New Japanese Prime Minister Taro Aso yesterday rushed to a UN summit in New York less than a day after taking office, hoping to show Japan as an active global player.
Aso, a conservative former foreign minister, flew out to address the UN General Assembly later yesterday in New York. He is the first Japanese prime minister to go to the UN summit in three years because of political turmoil in Tokyo.
Aso, who has also become chairman of the G8 major industrial powers, was expected to offer a role by Japan in curbing the financial turmoil that has spread across the globe following the collapse of Wall Street firms.
He was also expected to make a new push for a permanent seat for Japan, the world’s second-largest economy, on the UN Security Council.
Japan’s previous bid to join the powerful body flopped because of strong opposition by China, the only Asian nation in the elite club.
Aso took office on Wednesday after the ruling party overwhelmingly chose him to replace Yasuo Fukuda, whose popularity tumbled after he raised the costs of health care for the elderly amid a faltering economy.
He took office as tough general elections loom against an increasingly strong opposition.
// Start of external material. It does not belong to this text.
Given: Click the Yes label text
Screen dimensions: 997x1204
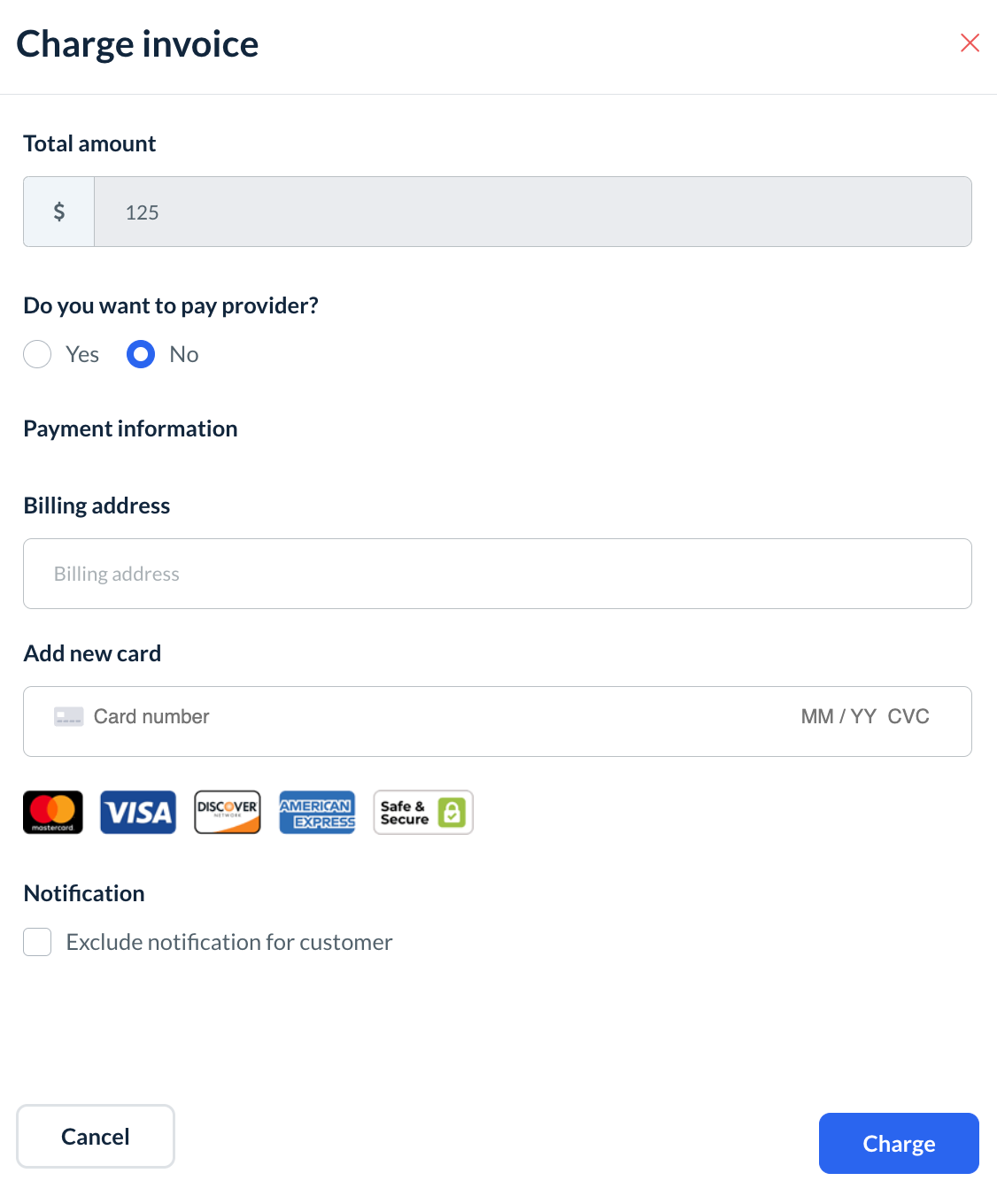Looking at the screenshot, I should 82,354.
Aso comes from the opposite wing of the Liberal Democratic Party to Fukuda, a foreign policy dove who throughout his career has worked to repair Japan’s historically tense relations with China and South Korea.
As foreign minister, Aso spoke of the concept of an “arc of freedom of prosperity” encompassing democracies in Asia such as India, along with the US, Australia and NATO members.
His speech was widely interpreted as a bid to move Japan in a new way of foreign-policy thinking that excludes China and Russia from its main interests.
But Aso, campaigning to be prime minister, said he would work for a stable relationship between Japan and China. The Asian economic powers have been working since 2006 to repair relations.
Aso’s newly appointed foreign minister, Hirofumi Nakasone, said he would meet with his Chinese counterpart, Yang Jiechi (楊潔箎), in New York.
“The government is going to enhance the relationship with the United States while pushing forward a cooperative relationship with neighboring countries, including South Korea and China,” Nakasone said.
Analysts doubted that Aso would do anything to risk relations with China, such as visiting the controversial Yasukuni shrine, which honors Japanese war dead including war criminals.